Helped convince 68 percent of Polk voters to continue taxing themselves -- to provide for school facilities and maintenance
Reduced testing, although issues remain
The End of Year exams championed by LeRoy are essentially dead. I hear many fewer complaints about district-imposed testing than I did.
We still do progress monitoring that is sometimes interpreted as unnecessary testing. I’d love to get to zero negative experiences with testing/assessment. It’s a work in progress, tied to the state’s fraudulent measurement, accountability, technology issues, and testing regime.
A change in magnet school philosophy. No more using special programs to create segregation by race, class, achievement level, or ESE status.
Cast the only vote in 2017 against magnet school plan (6-1) developed before my election because of the segregation pressures it created for nearby zoned schools.
Because of that process, the district has shifted from tying special programs to opt-in magnet schools to creating special programs at neighborhood schools. The McLaughlin High School proposal is an example.
Successfully advocated, along with Board Member Kay Fields, to set aside spots at Lincoln Academy in Lakeland for children in the historically black neighborhood who live nearby.

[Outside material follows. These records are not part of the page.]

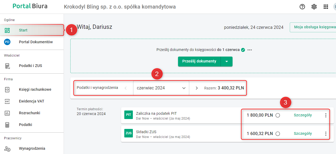The image size is (336, 154).
Task: Expand the Prześlij dokumenty dropdown arrow
Action: pyautogui.click(x=227, y=61)
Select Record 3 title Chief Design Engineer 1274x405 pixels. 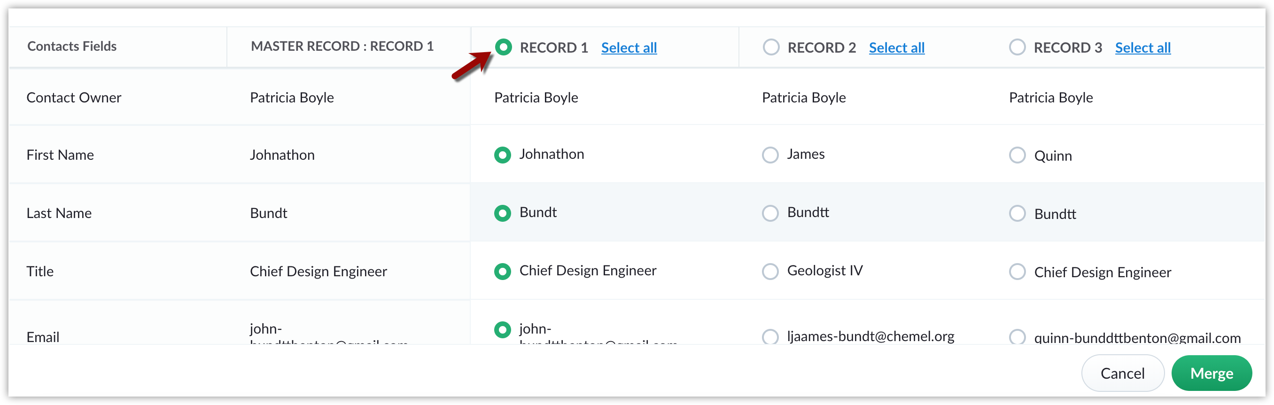click(1017, 272)
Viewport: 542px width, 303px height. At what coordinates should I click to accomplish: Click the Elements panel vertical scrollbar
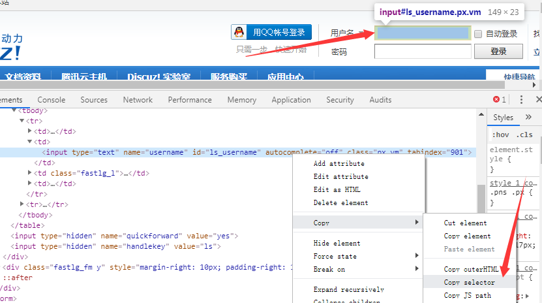pos(481,196)
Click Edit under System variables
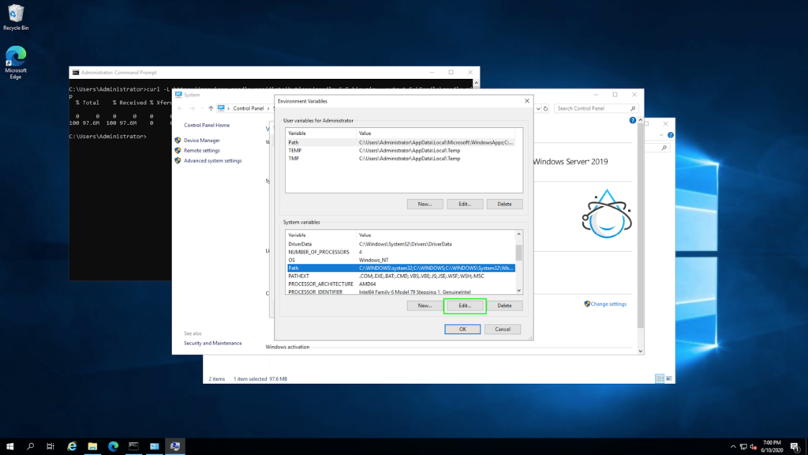The height and width of the screenshot is (455, 808). click(464, 306)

Demanded staff collaboration with Polk Transit to come up with creative ideas for addressing our busing problems and funding shortfall
Together with Board Members Lisa Miller and Sarah Fortney, successfully pushed for an extension of transportation services for special needs children in charter schools.

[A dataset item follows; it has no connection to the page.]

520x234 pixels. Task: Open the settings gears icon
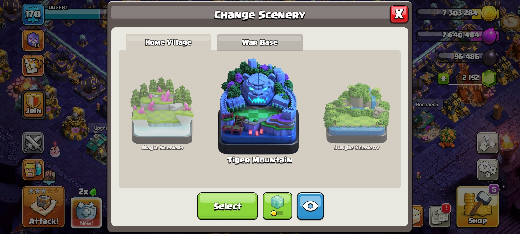[488, 169]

Established regular consultation with Polk Transit officials.
Strongly supported the creation of Polk County's first wrap-around service community school at Crystal Lake Elementary
Publicly defended the school from the opposition of former Board Member Tim Harris
Helped spur School Board dynamism through political competition
Four of the 2016 board members have been replaced by much more active members. Political competition is the most vital form of competition in public life. It works; it’s how new ideas become law.
The ideas of our movement are: students and staff quality-of-life and support, reversing the teaching and bus driver shortage; better work environment and leadership development; demands for change in Tallahassee’s behavior; less testing; more humanity for ESE students, more meaningful education experiences, greater openness.
Those ideas are now at the heart of Polk School Board discussions. That's what a successful movement looks like, when the political competition revolves around who will best deliver the same broad strategic vision. No one is calling on a counter-revolution. No one is calling for us to go back to how it was under LeRoy and the old board.
Rather, there are a few people who say I try to do too much; that I'm too transparent; that I'm too committed to public oversight; that I fight too hard for kids and teachers and the staff that does the hard work on the ground. I'm too blunt in my words. A few people wish I would be less active and less vocal and less honest. And the public could decide to replace me because I'm too committed to my job. That's a decision I can easily live with.
But I won't break faith with Polk County voters. I told you what I was going to do. I believe I've done it. I will continue to govern vigorously on behalf of the public until the public decides it wants someone in its District 1 seat.